In terms of electoral results, the BJP had little consolation elsewhere to compensate for the rout in Himachal. The party’s dream of opening its account in Tripura and Meghalaya remained as elusive as ever. But in Nagaland the party hit a jackpot of sorts winning as many as five seats. The BJP ideologues in Delhi tried their best to claim that the party’s success in ‘Christian-dominated’ Nagaland was proof enough that the party was no longer being viewed by Christians as anti-minority, let alone as Christian-bashers and that it also heralded the beginning of the BJP’s eventual arrival in the traditionally Congress-dominated north-eastern region of the country. But the BJP knows it very well that its first victory in Nagaland has been won entirely on the basis of its present understanding with the NSCN(I-M). The BJP has followed up its deal with the NSCN(I-M) with an accord with some of the Bodo movement organisations. While the BJP can hope to reap some primary electoral benefits from its new-found politics of accords, it must remember that unfulfilled accords can prove to be a bigger liability for the party in the days to come.

The BJP tried to explain away its debacle in Himachal in terms of organisational infighting. The party admitted to have faced a rebel candidate in every second seat. However, while the party leadership called for organisational streamlining, in distant Jharkhand the BJP-led government was soon faced with a major rebellion. It may be remembered that Gujarat apart, Jharkhand and Uttar Pradesh are the only other states where the BJP is still in power. But while in Gujarat the BJP runs its own show, in UP it has to play second fiddle to Mayawati’s BSP and in Jharakhand the survival of the government depends permanently on its ability to keep the smaller partners in good humour.

Even with the support of all its available allies, the BJP could never cobble a comfortable majority in Jharkhand. And outside of the Assembly, the BJP-led coalition has always been faced with a serious crisis of credibility. In the eyes of large sections of the indigenous social forces of Jharkhand, the BJP government never had any legitimacy. Badly isolated from the mainstream of the Jharkhandi society, the Babulal Marandi government tried to secure its existence either through coercion or by playing the divide-and-rule card. True to Advani’s promise of making Jharkhand an ideal police state, the BJP rule in the newly created state has all along been identified with unbridled police repression and wholesale arrests under the draconian POTA. Simultaneously, the government has also been trying to create some durable social constituencies by playing around sensitive issues like tribal reservation and domicile policy.

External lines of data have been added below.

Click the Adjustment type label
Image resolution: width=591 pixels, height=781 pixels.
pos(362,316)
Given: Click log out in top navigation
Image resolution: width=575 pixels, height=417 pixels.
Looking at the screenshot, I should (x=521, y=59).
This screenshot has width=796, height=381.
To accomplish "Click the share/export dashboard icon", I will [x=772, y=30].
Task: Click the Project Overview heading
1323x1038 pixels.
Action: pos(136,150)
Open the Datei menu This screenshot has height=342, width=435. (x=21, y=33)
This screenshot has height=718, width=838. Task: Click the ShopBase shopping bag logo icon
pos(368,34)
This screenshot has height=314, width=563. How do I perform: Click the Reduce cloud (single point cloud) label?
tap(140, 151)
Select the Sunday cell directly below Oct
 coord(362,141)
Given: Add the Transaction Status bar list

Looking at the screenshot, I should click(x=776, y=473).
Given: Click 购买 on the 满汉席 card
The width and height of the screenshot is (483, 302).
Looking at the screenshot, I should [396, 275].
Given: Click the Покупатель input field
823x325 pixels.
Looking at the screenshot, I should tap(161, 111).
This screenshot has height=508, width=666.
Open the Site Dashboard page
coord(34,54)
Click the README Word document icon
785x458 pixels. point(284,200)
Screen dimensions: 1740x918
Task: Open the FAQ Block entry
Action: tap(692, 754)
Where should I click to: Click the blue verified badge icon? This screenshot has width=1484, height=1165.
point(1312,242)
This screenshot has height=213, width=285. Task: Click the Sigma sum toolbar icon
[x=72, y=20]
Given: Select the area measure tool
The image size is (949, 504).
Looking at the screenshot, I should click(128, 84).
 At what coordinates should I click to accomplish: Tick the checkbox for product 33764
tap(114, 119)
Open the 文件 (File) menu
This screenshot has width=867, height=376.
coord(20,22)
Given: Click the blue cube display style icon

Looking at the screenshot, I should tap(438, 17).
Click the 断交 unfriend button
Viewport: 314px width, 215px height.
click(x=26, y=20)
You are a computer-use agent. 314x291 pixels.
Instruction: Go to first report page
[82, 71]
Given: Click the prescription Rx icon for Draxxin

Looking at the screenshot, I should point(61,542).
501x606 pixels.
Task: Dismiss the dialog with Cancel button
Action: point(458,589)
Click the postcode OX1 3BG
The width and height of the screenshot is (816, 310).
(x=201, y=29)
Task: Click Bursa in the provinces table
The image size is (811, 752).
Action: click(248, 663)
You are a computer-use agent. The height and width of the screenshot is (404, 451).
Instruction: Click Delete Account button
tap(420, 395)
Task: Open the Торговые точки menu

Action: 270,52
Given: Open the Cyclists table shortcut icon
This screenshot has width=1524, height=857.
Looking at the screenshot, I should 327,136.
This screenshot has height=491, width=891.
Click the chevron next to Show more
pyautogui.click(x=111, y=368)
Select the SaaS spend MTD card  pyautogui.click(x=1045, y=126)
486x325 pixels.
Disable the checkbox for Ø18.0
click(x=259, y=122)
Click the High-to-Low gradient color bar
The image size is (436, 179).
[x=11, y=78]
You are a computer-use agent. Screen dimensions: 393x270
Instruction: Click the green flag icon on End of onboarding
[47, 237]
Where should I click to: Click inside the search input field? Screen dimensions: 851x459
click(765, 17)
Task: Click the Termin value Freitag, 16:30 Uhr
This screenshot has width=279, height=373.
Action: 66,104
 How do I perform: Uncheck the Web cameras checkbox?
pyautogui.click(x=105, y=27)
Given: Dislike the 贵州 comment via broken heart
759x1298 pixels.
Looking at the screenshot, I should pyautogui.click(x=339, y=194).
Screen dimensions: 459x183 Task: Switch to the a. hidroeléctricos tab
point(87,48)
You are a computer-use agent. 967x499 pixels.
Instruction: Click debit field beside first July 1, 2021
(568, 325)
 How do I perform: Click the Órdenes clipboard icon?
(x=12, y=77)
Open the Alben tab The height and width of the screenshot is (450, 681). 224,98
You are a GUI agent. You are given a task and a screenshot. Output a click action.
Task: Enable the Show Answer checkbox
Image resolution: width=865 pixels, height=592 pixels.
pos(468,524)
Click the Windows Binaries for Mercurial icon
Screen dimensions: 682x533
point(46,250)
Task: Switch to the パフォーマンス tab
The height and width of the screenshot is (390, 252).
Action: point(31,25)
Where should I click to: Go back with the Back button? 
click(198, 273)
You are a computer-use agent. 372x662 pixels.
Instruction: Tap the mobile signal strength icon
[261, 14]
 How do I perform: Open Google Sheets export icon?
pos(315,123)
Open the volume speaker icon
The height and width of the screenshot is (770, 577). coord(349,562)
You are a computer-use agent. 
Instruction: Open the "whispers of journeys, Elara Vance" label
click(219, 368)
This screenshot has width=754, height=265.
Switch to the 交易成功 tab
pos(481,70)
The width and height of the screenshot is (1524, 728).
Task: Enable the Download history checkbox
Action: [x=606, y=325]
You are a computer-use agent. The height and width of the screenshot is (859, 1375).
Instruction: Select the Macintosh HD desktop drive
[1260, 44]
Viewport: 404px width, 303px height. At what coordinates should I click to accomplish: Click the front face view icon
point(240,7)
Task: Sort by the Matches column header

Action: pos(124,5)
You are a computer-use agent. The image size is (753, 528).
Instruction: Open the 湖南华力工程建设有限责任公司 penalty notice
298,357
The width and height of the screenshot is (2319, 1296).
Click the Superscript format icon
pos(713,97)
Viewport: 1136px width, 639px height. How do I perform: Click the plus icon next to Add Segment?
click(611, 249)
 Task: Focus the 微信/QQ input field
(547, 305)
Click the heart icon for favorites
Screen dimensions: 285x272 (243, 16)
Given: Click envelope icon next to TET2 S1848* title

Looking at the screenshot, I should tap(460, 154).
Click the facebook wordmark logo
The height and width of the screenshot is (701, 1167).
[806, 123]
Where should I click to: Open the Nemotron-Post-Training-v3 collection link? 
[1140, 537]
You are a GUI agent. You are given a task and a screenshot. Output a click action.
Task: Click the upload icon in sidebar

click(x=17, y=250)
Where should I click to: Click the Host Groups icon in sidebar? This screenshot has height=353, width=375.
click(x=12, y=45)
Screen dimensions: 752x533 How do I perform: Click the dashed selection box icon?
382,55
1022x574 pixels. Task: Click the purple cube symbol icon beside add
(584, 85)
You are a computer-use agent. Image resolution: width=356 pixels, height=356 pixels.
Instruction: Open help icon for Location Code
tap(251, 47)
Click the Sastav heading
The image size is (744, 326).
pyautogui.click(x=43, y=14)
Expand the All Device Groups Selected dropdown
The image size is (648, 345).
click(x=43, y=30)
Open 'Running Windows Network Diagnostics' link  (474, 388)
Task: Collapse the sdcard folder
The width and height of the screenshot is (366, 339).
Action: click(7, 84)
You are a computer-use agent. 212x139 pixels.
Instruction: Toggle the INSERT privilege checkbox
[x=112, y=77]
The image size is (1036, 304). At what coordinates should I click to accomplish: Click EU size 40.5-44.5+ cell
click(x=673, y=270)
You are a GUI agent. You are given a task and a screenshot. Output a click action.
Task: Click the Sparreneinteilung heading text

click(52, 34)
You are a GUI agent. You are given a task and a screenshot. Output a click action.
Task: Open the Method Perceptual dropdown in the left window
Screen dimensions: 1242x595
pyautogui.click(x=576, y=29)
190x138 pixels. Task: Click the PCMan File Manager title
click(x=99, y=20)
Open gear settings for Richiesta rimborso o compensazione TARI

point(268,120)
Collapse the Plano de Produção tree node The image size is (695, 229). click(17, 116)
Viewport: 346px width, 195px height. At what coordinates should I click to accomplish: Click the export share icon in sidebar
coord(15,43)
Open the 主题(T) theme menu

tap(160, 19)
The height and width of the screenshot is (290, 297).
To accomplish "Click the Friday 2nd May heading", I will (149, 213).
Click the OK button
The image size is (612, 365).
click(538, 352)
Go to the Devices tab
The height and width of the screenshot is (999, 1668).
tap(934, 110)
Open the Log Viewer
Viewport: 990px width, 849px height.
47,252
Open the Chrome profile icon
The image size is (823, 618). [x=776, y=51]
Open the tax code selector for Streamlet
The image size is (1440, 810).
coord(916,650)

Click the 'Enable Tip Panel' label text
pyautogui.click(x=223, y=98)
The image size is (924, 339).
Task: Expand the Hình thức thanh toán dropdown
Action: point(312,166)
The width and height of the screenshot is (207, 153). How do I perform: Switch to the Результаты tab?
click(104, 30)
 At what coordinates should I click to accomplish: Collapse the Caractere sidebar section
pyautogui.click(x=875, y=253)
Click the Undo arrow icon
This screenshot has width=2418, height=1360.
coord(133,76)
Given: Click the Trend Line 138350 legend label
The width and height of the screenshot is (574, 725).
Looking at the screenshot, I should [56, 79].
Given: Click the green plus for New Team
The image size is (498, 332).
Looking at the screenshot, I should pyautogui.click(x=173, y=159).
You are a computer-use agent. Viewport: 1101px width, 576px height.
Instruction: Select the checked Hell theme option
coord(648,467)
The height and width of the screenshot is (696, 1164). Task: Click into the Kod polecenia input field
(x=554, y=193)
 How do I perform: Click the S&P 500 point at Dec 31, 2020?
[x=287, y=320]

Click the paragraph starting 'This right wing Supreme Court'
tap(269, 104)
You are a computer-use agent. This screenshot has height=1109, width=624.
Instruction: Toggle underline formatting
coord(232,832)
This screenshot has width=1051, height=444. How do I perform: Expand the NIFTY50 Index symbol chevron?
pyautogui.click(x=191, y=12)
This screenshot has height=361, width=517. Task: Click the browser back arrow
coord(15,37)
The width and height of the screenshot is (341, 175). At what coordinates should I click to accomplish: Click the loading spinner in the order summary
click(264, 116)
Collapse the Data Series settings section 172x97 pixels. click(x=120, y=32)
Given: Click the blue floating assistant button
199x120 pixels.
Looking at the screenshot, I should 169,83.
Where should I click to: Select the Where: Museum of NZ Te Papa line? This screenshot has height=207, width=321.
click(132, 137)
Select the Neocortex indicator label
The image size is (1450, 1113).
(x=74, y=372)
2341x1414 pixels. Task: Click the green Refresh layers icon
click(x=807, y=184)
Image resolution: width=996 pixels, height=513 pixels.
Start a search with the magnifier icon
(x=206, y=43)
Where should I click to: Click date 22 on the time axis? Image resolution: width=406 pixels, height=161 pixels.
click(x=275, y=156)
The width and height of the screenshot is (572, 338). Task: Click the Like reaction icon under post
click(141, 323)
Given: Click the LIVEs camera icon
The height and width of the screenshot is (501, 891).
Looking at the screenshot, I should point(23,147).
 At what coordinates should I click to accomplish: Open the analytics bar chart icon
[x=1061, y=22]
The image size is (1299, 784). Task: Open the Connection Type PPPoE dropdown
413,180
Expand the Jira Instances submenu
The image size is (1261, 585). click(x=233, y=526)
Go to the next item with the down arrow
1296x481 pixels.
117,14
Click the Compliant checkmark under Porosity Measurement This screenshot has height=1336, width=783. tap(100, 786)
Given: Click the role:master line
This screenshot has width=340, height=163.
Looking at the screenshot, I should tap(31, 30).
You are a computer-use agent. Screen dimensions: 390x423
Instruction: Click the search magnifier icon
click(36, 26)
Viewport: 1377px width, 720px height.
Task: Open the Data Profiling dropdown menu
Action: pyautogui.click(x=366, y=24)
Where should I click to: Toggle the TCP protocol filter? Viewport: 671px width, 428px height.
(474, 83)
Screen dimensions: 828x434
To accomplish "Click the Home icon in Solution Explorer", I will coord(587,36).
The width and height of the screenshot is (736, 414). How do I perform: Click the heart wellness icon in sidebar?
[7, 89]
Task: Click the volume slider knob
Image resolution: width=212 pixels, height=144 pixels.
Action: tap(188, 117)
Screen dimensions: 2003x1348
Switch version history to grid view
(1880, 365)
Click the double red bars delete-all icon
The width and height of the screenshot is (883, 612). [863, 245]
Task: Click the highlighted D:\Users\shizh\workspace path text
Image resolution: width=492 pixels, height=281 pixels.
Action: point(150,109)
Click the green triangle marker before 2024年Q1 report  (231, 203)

Yet, the net upshot of all these exercises has been nothing but a continuing intensification of political instability. Early in its life, the government had lost its majority on the floor during its first budget session. But at that time survival could be ensured with the complicity of the Speaker. This time around, however, the Speaker himself had started fancying himself as the next chief minister with the support of seven non-BJP rebel ministers and the opposition. The BJP had no other option but to give in to the rebel demand of changing the chief minister. As we go to press the rebellion seems to have been tamed for the time being, but the infighting in the NDA camp and inside the BJP can perhaps only grow. The authority of the BJP has taken a body blow and more and more people are rallying around the demand for dissolution of the Assembly and holding of fresh elections.